Every insurance policy you hold is a promise that, if something bad occurs, the insurer of the policy will make restitutions in one way or another without unreasonable delay. If you get injured while you're on the clock, your employer's workers compensation insurance agrees to pay for medical services. Employment lawyers handle the details; you just get fixed up.
But since figuring out who is financially accountable for services or repairs is often a heavily involved affair – and delay in some cases increases the damage to the policyholder – insurance firms often opt to pay up front and figure out the blame later. They then need a way to get back the costs if, when there is time to look at all the facts, they weren't responsible for the expense.
For Example
You are in a traffic-light accident. Another car ran into yours. The police show up to assess the situation, you exchange insurance information, and you go on your way. You have comprehensive insurance that pays for the repairs right away. Later it's determined that the other driver was at fault and his insurance should have paid for the repair of your auto. How does your insurance company get its funds back?
How Does Subrogation Work?
This is where subrogation comes in. It is the process that an insurance company uses to claim reimbursement when it pays out a claim that turned out not to be its responsibility. Some companies have in-house property damage lawyers and personal injury attorneys, or a department dedicated to subrogation; others contract with a law firm. Under ordinary circumstances, only you can sue for damages done to your self or property. But under subrogation law, your insurance company is considered to have some of your rights in exchange for making good on the damages. It can go after the money that was originally due to you, because it has covered the amount already.
Why Does This Matter to Me?
For one thing, if you have a deductible, it wasn't just your insurance company who had to pay. In a $10,000 accident with a $1,000 deductible, you have a stake in the outcome as well – to be precise, $1,000. If your insurer is timid on any subrogation case it might not win, it might choose to get back its expenses by raising your premiums and call it a day. On the other hand, if it knows which cases it is owed and pursues them efficiently, it is acting both in its own interests and in yours. If all is recovered, you will get your full thousand-dollar deductible back. If it recovers half (for instance, in a case where you are found one-half to blame), you'll typically get $500 back, based on the laws in most states.

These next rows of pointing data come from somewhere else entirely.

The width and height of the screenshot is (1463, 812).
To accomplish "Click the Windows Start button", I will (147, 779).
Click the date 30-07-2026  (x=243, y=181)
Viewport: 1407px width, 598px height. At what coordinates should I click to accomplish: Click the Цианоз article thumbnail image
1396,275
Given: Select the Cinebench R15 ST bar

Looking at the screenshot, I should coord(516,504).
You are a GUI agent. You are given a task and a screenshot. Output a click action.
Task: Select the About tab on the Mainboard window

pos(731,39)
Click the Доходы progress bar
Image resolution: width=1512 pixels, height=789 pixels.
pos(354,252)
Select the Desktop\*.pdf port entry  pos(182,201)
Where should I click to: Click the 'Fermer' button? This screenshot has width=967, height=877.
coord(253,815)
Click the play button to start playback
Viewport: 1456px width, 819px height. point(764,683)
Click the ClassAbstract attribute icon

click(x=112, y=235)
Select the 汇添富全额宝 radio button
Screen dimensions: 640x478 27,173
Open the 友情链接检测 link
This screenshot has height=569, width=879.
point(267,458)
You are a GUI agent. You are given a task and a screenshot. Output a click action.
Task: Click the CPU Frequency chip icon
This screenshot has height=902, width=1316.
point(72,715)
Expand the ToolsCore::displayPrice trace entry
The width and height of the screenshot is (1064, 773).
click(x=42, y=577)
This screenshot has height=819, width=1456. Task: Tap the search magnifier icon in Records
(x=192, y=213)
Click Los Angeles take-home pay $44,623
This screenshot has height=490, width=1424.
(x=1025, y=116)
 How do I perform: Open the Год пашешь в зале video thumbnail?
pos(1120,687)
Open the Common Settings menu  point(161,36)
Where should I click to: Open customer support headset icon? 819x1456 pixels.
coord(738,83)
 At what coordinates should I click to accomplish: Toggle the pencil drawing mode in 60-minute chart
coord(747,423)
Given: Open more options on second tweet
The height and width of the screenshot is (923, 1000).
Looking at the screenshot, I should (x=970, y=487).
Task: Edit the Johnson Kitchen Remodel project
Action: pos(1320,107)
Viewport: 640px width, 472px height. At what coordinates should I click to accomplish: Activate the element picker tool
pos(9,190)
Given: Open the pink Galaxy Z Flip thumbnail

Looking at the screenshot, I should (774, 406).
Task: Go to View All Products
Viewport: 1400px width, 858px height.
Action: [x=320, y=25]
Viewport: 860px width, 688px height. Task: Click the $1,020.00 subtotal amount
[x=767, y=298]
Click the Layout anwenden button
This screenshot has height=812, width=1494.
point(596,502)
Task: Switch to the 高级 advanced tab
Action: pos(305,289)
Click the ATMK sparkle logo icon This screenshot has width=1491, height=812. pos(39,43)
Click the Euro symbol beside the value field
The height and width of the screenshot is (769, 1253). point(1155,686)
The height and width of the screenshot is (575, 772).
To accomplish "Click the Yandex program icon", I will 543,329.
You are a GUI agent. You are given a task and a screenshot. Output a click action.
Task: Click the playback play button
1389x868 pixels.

Furthermore, if the total price of an accident is more than your maximum coverage amount, you could be in for a stiff bill. If your insurance company or its property damage lawyers, such as family law services Vancouver WA, pursue subrogation and succeeds, it will recover your costs in addition to its own.
All insurers are not the same. When shopping around, it's worth scrutinizing the records of competing agencies to find out if they pursue winnable subrogation claims; if they do so in a reasonable amount of time; if they keep their clients apprised as the case proceeds; and if they then process successfully won reimbursements right away so that you can get your losses back and move on with your life. If, on the other hand, an insurer has a reputation of paying out claims that aren't its responsibility and then safeguarding its profit margin by raising your premiums, you'll feel the sting later.